## WHAT YOU WILL DO:
Go through the data below and count every line that has the word "Fairy". Return only the count.

- Opening Delimiter -

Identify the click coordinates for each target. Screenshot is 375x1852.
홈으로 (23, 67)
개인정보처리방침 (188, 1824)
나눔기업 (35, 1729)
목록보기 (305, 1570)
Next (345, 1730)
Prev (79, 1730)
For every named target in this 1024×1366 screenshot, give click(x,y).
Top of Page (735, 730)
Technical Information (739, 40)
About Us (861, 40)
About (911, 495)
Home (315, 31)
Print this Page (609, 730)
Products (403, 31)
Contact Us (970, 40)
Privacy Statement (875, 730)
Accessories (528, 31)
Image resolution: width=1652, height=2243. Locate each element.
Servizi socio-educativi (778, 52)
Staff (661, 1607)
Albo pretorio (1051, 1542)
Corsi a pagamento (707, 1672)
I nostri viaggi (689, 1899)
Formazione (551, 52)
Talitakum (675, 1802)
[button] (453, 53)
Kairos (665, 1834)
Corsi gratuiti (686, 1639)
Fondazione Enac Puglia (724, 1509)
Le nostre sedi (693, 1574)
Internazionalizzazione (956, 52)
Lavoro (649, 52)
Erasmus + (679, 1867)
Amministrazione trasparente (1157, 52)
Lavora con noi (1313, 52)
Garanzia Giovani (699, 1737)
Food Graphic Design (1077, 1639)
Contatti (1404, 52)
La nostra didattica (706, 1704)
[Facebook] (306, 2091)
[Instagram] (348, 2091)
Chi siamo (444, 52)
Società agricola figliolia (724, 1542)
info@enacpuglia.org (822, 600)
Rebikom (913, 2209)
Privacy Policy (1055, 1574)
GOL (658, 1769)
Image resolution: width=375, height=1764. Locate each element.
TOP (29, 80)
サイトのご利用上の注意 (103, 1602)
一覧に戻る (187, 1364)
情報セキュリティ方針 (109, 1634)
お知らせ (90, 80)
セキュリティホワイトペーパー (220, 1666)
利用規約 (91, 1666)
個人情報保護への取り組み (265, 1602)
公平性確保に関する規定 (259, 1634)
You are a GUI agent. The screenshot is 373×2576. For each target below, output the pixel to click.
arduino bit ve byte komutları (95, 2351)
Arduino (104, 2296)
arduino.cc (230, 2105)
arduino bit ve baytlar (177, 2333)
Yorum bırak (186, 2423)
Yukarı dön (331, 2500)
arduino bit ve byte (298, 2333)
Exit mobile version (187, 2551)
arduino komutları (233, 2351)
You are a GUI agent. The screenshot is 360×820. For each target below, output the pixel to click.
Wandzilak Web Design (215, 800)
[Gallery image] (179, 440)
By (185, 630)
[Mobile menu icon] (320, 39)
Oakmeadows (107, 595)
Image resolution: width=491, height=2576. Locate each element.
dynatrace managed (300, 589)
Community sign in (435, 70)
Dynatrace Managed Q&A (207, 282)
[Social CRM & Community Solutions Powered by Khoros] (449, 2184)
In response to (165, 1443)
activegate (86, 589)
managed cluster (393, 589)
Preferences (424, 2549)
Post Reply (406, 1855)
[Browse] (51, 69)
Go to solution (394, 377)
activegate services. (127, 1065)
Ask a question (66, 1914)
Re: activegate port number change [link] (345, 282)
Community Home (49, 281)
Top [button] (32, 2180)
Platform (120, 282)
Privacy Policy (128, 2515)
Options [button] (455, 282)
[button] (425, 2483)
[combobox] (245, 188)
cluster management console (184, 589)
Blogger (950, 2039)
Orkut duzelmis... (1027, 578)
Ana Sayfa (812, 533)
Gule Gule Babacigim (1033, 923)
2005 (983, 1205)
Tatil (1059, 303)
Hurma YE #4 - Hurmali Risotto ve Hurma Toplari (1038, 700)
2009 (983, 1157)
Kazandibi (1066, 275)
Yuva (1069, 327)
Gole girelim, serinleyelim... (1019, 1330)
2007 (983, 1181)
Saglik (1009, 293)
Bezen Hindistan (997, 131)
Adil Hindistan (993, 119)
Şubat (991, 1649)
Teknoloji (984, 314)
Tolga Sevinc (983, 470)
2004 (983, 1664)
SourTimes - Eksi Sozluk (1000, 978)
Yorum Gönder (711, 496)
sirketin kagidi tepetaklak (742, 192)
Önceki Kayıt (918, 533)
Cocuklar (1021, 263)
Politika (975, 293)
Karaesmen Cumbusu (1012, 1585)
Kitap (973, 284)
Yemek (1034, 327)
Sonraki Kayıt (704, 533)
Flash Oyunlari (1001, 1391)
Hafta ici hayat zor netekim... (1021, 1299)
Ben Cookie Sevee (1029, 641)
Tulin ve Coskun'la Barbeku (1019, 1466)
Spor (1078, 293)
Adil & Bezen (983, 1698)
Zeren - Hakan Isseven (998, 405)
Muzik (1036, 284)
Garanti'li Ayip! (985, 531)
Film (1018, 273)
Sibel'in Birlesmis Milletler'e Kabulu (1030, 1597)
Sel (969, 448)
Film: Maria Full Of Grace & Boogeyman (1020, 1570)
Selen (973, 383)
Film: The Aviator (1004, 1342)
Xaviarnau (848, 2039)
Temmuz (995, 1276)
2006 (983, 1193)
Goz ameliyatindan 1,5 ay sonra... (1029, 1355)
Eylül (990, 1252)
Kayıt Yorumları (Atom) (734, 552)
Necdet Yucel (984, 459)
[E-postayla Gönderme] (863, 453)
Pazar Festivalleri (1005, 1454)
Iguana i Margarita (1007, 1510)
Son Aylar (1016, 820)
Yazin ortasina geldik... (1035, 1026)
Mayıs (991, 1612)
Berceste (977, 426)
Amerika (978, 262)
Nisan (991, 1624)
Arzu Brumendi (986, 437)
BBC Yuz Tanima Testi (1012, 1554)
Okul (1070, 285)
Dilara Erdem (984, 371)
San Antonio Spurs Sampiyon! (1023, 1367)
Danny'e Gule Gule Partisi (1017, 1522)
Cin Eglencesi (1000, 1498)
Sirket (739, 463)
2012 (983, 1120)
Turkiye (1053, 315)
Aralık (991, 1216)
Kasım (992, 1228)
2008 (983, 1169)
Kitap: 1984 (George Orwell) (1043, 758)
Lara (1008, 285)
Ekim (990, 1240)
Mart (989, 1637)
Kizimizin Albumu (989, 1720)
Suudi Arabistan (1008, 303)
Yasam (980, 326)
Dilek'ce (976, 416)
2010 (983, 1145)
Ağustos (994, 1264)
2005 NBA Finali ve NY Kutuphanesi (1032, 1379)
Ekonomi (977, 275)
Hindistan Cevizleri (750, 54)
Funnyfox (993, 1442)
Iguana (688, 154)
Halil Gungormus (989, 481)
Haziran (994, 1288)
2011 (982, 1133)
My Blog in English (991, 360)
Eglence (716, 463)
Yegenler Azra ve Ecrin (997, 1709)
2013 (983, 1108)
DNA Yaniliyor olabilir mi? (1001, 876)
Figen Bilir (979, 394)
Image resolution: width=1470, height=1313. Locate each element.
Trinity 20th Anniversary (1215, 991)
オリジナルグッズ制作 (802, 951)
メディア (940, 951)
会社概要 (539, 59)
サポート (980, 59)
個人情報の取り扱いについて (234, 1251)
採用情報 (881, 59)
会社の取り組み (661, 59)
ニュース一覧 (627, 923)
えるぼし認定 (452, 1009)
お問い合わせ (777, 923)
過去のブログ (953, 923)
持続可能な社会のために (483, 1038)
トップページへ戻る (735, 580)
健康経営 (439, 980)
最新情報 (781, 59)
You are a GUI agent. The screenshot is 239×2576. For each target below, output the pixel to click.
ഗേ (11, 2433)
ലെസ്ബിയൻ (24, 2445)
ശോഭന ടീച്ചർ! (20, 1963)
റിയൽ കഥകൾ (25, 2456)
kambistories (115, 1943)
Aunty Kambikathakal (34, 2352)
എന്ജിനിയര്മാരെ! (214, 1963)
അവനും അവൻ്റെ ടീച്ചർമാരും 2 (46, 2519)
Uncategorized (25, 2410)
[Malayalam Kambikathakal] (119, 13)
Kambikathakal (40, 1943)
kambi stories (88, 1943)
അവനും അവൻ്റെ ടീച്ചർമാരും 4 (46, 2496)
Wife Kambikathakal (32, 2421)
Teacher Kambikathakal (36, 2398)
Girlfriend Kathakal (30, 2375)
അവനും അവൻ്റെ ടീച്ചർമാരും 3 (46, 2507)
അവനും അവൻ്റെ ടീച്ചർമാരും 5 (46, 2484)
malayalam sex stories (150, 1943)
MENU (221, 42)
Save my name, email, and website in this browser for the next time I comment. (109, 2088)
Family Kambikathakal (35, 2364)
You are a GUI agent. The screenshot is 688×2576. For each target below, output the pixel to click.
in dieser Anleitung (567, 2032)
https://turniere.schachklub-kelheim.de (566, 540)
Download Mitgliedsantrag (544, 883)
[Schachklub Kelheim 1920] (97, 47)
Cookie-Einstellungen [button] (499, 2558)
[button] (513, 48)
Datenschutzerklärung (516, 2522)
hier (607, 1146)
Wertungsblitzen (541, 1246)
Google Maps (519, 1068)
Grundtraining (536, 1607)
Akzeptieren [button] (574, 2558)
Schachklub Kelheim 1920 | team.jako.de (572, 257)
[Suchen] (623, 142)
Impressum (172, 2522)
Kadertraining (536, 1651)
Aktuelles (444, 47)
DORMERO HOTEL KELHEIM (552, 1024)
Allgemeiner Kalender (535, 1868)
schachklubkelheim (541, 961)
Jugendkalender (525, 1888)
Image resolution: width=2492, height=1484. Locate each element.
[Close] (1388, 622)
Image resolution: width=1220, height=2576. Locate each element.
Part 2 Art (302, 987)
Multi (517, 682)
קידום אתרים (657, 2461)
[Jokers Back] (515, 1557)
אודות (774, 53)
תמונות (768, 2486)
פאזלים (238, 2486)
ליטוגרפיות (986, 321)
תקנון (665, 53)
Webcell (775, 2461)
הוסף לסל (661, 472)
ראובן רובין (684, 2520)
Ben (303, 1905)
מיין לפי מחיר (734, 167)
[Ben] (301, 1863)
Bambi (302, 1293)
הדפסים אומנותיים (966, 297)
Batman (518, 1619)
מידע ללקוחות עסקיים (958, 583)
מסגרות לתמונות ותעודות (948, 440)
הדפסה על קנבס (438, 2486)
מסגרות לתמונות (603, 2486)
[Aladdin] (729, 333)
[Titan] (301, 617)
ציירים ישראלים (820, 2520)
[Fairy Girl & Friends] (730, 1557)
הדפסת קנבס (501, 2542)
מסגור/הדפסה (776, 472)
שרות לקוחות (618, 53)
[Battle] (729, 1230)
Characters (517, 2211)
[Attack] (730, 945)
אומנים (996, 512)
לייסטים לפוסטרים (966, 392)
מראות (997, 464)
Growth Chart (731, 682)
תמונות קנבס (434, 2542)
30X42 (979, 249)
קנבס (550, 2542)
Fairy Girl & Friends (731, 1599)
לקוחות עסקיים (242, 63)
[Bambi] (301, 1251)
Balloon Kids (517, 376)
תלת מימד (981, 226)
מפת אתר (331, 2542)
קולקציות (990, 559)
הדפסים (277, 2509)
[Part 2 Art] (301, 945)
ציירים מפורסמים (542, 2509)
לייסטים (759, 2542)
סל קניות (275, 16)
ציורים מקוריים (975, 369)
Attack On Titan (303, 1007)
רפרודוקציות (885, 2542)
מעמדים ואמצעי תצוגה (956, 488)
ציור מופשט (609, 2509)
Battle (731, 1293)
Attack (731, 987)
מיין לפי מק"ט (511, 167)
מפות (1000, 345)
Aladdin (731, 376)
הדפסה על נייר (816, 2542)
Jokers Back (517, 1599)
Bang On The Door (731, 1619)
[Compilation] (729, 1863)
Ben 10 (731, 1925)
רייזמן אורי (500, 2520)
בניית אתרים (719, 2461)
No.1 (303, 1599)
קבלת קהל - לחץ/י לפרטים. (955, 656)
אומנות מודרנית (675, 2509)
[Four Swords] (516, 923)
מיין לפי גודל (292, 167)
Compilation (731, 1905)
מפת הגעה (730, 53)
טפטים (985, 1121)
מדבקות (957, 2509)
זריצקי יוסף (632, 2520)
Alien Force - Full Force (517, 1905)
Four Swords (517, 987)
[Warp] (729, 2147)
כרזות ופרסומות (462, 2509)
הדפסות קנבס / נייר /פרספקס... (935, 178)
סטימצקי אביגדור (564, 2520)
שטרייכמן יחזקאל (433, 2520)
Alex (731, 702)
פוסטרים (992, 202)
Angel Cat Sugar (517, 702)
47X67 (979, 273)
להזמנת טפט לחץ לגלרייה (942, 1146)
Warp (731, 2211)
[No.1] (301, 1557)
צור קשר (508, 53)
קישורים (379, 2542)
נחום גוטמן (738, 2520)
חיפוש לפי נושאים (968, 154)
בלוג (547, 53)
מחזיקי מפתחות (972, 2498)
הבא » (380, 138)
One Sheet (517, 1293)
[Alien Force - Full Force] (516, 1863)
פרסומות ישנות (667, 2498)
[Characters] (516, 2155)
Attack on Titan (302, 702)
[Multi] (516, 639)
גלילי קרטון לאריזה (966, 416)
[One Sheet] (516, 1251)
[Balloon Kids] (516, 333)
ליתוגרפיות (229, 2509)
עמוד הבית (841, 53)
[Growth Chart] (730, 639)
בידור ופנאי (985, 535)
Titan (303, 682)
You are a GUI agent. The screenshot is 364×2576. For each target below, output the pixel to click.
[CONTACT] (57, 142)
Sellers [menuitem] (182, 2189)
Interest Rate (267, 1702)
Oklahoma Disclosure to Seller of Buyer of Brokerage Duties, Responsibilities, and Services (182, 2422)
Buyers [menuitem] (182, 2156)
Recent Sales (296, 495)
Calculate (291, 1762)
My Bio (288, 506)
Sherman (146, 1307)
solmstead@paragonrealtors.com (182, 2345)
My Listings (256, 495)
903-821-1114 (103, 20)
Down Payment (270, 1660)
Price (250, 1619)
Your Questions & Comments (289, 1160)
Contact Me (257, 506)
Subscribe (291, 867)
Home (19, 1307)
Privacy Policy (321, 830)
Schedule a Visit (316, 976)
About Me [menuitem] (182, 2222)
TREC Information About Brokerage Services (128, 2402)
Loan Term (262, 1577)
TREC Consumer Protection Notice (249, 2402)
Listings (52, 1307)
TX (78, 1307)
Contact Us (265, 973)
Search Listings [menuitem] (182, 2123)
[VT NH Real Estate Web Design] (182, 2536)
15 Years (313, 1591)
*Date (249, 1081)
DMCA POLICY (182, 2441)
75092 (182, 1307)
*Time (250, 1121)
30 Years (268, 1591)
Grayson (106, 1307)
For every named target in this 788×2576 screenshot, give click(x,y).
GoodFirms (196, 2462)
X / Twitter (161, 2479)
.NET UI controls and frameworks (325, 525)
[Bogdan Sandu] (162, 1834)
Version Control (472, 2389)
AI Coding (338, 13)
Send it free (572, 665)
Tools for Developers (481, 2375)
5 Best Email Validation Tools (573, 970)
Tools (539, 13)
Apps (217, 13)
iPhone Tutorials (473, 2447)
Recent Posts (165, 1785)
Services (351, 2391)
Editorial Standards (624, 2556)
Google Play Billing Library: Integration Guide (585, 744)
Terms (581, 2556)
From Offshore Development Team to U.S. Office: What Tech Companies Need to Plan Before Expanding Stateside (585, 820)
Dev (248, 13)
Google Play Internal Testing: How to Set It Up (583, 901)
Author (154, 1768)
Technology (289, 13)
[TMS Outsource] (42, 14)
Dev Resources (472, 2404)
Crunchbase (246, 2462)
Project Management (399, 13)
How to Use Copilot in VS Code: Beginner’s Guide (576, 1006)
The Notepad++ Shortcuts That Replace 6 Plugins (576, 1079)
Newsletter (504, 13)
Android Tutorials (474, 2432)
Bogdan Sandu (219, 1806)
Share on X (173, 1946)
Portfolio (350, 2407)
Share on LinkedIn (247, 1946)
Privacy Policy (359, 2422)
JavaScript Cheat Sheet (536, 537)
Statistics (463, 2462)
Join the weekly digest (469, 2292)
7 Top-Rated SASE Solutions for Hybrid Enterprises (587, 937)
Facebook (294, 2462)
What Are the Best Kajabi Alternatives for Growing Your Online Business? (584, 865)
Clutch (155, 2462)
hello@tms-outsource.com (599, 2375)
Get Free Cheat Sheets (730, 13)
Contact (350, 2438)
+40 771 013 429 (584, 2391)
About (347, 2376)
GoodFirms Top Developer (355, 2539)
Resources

- Closing Delimiter -

## YOUR RESPONSE:
2